▶ **Study questions**
A. List every username that appears as a post header in the torch thread.
B. In the torch thread, what reason does madasamonkey give for always burning outside?
C. Extend the torch thread from its last post.
[Provided text — start]
May I also suggest that you test your ideas on a similar piece of scrapwood first, this will give you an idea of time scale for holding the flame to the surface?

Regards Peter.


----------



## madasamonkey (19 Jan 2011)

I agree with the above, I have both types of torch and ALWAYS burn outside, as my workshop is a tinderbox. 
I think I would struggle to explain to the insurance company how I managed to burn the workshop down by setting fire to it my self! LOL


----------



## cambournepete (19 Jan 2011)

OK, so a standard plumbers torch for now then - I can get a cooks one (or the Proxxon) later if I want more finesse.
And do it outside.

Thanks.


----------



## mike s (19 Jan 2011)

if you look at car boot sales you often see little hand torches, when they start again this year il be looking for one too.
[Provided text — finish]
[Supplied records — start]
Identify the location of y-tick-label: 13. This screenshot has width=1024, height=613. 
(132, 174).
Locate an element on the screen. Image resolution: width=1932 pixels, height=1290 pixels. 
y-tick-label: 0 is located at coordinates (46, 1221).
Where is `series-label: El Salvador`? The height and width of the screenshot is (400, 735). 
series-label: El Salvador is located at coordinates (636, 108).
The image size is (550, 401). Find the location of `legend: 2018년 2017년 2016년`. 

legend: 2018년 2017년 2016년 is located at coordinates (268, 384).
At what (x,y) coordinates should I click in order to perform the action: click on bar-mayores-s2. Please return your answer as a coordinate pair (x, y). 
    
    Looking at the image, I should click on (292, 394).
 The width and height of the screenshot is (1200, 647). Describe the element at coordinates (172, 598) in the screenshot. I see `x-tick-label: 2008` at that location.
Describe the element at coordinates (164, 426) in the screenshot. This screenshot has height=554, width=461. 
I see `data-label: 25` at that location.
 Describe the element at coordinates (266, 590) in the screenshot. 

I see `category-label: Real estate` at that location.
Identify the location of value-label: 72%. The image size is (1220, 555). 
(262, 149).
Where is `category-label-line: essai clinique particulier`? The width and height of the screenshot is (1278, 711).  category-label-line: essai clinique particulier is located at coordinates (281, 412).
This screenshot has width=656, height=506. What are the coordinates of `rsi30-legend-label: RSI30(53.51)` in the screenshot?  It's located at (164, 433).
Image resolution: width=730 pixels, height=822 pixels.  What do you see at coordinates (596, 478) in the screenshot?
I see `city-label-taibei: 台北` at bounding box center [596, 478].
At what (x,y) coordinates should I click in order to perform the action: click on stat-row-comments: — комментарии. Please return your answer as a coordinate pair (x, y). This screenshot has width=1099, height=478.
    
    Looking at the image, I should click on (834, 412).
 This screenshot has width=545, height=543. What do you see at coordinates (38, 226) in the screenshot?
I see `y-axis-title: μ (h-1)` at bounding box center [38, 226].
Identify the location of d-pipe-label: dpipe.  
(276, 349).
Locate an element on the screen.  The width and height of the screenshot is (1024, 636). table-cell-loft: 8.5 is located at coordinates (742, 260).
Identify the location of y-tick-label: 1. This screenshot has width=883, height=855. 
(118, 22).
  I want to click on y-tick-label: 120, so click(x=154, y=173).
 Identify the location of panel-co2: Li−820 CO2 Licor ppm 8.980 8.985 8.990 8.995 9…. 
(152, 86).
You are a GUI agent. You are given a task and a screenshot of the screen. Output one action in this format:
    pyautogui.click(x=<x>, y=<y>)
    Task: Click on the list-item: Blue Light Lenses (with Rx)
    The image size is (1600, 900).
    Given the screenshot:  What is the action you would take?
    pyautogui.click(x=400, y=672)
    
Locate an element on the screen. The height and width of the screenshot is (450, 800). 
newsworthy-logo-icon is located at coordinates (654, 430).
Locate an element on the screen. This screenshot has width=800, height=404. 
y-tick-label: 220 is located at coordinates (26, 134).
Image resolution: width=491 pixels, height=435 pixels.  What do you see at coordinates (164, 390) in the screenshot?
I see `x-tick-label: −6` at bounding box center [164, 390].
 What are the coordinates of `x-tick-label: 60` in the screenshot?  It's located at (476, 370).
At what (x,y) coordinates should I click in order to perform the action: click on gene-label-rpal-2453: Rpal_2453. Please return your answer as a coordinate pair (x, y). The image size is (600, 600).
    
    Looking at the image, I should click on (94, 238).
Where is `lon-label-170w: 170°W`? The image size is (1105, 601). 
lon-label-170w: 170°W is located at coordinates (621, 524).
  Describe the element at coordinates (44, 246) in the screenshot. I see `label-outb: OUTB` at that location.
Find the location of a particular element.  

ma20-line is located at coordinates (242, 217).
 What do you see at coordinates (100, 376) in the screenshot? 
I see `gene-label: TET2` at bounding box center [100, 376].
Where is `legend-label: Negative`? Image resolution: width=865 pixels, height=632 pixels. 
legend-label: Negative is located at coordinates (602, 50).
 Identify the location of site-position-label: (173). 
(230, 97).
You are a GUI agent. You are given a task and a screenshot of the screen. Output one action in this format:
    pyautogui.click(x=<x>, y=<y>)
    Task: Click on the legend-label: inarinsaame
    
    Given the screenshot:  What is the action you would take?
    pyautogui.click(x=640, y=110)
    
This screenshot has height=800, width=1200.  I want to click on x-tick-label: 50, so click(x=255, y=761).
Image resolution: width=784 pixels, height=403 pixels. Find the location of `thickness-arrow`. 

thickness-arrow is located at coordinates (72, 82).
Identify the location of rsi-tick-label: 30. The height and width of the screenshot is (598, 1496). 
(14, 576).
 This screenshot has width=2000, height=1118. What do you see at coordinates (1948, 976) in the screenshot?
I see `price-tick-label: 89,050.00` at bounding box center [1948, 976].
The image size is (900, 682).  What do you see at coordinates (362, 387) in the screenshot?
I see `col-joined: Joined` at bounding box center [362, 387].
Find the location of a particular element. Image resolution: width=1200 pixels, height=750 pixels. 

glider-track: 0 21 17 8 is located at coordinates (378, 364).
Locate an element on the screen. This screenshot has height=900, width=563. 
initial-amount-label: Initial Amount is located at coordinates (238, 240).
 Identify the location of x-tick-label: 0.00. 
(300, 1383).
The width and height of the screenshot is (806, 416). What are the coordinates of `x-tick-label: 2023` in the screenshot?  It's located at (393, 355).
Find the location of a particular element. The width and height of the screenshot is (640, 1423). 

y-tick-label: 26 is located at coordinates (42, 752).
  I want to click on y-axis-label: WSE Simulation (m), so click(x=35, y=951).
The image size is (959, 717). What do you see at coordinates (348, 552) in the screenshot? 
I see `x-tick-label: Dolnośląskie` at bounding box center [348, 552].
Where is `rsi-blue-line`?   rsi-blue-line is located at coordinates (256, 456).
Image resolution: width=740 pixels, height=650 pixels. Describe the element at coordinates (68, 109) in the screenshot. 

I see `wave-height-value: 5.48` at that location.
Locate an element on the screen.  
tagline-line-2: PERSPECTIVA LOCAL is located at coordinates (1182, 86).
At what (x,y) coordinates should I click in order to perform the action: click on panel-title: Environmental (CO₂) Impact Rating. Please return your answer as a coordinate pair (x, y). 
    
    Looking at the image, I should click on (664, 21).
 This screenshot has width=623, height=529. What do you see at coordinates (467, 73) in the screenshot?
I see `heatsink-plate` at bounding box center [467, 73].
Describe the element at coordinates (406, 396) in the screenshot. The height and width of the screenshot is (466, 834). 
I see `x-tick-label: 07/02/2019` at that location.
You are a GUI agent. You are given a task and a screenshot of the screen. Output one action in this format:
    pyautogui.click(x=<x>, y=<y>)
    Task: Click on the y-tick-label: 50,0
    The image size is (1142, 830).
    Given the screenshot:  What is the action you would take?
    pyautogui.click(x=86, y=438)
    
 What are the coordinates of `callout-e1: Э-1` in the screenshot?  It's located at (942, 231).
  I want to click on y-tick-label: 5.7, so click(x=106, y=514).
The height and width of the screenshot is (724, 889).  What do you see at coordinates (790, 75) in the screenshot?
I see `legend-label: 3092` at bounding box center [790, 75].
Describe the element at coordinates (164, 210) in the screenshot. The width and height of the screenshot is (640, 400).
[Supplied records — finish]
▶ **Response list**
A.
madasamonkey
cambournepete
mike s

B. The workshop is a tinderbox.

C.
----------



## Oakbear (20 Jan 2011)

I know Mark Hancock recommends using MAPP as it burns hotter, and thus chars the outside quicker without heating the inside of the timber and risking splits.
Propane is next hottest, butane least. Temperature seems to relate to price too!

I use a propane butane mix in a little can as it was a cheapy to experiment with. It works OK, but if i wanted to do any serious stuff i'd go for a plumbers torch with MAPP.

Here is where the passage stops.